De kinderen van het dorp luisterden nog met ontzag naar de verhalen die de vaders ’s avonds vertelden, tijdens het avondeten. Het zal in de jaren zestig zijn geweest en in het betreffende dorp was de televisie nog nauwelijks ingeburgerd. Verhalen, daar moest je het van hebben. Zowel van ouders, ooms, buren als onderwijzers. Wat zij vertelden, daar smulde je van. Zodoende rolde de neger over menig dorpstong.

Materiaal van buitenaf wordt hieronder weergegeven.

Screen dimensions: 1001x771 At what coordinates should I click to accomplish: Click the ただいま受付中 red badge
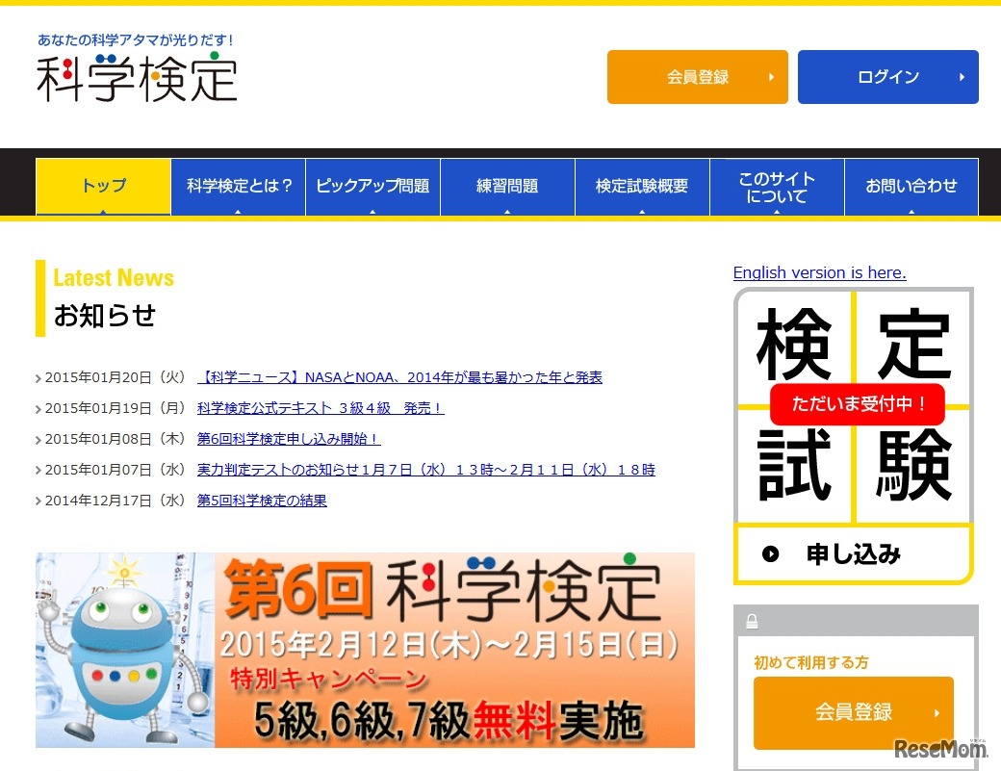857,404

Het lijkt wat onsympathiek om het over “de neger” te hebben, maar eigenlijk was er niemand die precies weet hoe de man heette. Zijn collega’s werden op een dag bijeen geroepen door de baas van de scheepswerf. Hij zei dat er versterking was gekomen. Geen naam, geen leeftijd, niets. Zelf liet de neger daar ook niet veel over los, zodat er een hoop mystiek rond zijn persoon kleefde. Er werd wel beweerd dat hij ook een vrouw had, die hij maandelijks wat geld stuurde.

In ieder geval keek iedereen op zijn manier tegen de neger op. De mannen bewonderden zijn imposante gestalte en de manier waarop hij werkte. Zelden sprak hij. Bovendien, als hij al sprak konden ze zijn zware Surinaamse accent nauwelijks verstaan. De vrouwen droomden eveneens over de fysiek van de neger, maar wel op andere wijze dan hun echtgenoten en de kerk zouden willen. In die tijd bleef het echter bij dromen. Bovendien, wanneer moesten ze de neger verleiden? Hij werkte de gehele dag en in de avonduren hadden zij het te druk met hun kinderen. Diezelfde kinderen, die na schooltijd wel eens gingen kijken naar de enorme handen van de neger. En die op zonnige dagen geïmponeerd keken naar het zwarte bovenlijf van de neger, die dan met ontbloot bovenlijf werkte. De plaatjes uit je aardrijkskundeboek en de zendelingenblaadjes waren nog nooit zo dichtbij huis geweest.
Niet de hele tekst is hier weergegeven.